David Dodd over at Print CEO turned Doc on to an interesting survey (which is free upon a quick registration process) that draws some surprising (at least to Doc) conclusions about the effectiveness of various marketing vehicles. The survey is from a content strategy firm named Ecollo Media, and is well-done and comprehensive, even if slightly pro white paper (one of the services Ecollo provides).
The 2010 survey was conducted in June and included responses from both senior business executives and technology managers and specialists. The Eccolo Media survey was limited to technology buyers, but the findings provide valuable insights regarding the attitudes and practices of other types of B2B buyers who purchase complex products and services. Here are some of the key findings from the 2010 survey.

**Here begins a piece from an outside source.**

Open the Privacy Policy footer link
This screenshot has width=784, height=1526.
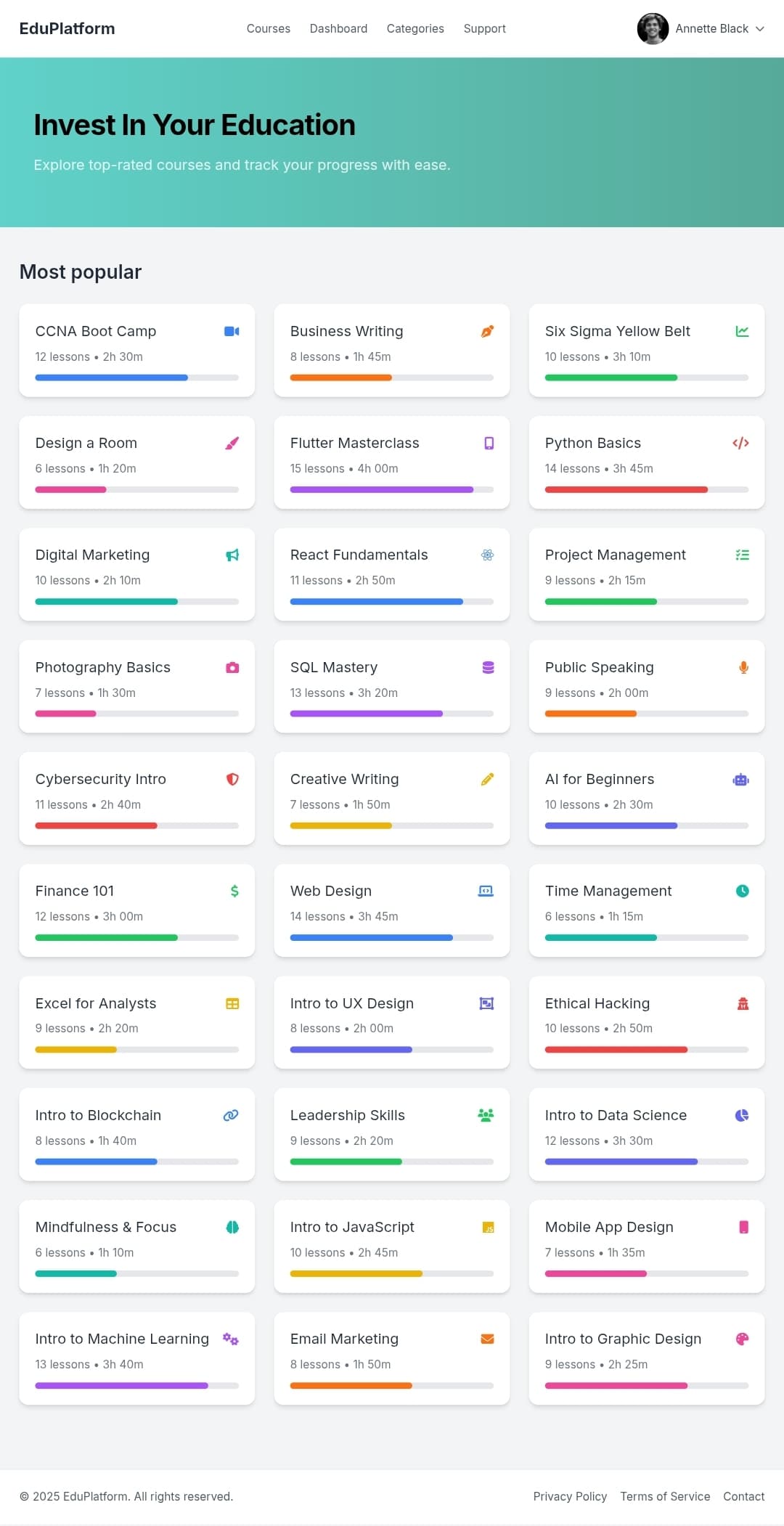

- White papers have the greatest influence on purchasing decisions. Thirty-nine percent of survey respondents ranked white papers as the most influential type of marketing collateral for evaluating purchase decisions. Brochures (28%) and case studies (18%) followed white papers in terms of influence.
- Brochures, white papers, and case studies are the most frequently used types of marketing collateral. Eighty-three percent of respondents said they had used brochures within the previous six months to evaluate a prospective purchase, while 76% identified white papers, and 67% identified case studies.

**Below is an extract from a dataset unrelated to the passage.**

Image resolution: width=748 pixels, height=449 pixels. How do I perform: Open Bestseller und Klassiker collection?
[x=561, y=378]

- The most important distribution channel for marketing collateral materials is the company Website. Seventy-one percent of respondents said they find white papers at supplier Websites, 65% obtain brochures from company Websites, and 56% acquire case studies through that channel. The second most important distribution channel for white papers is outbound direct response campaigns, with 59% of respondents indicating they had obtained white papers via such campaigns.
- Potential buyers use marketing collateral early in the buying process. The majority of respondents said they review marketing collateral for the first time during the "pre-sale" stage of the buying process when they are beginning to consider solutions and before they initiate discussions with potential suppliers. Sixty percent of respondents said they first review brochures during the pre-sale stage, 53% first read white papers during that stage, and 49% first read case studies during that stage.
Some pretty interesting stuff. The full report is well worth the time to download and survey – there are lots of clean graphics to convey the information and good summaries.